En plus d’être membre du jury du Prix Narratif, Mélikah Abdelmoumen finalise un essai sur l’engagement qui sera publié à l’Atelier 10. Elle y parle de trois générations de femmes engagées : sa grand-mère, sa mère et elle-même. même.

Elle poursuit l’écriture d’un livre de fiction qu’elle a commencé en 2014. Cette fois, elle fait des romans sombres à saveur de thriller social.
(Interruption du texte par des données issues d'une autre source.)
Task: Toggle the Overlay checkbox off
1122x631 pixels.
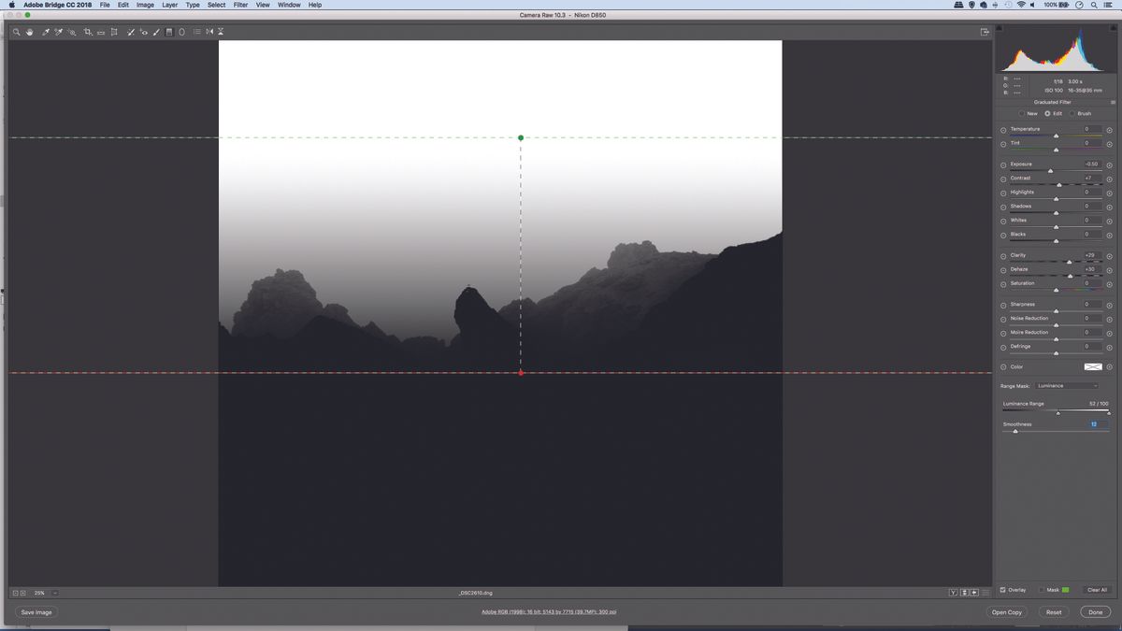Action: click(1002, 590)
L’action se déroule dans un pays qui n’existe pas et tourne autour des questions de l’expression de l’extrême droite et de la haine dans une certaine indifférence.

Il y a aussi, durant l’hiver, la lecture de l’émission Baldwin, Styron et moi dans diverses maisons de la culture à Montréal.

Véritable tremplin pour les écrivains canadiens, les Prix de la création Radio-Canada sont ouverts à tous les écrivains, qu’ils soient amateurs ou professionnels. Chaque année, ils récompensent les meilleurs récits (récits vécus), nouvelles et poèmes inédits soumis au concours.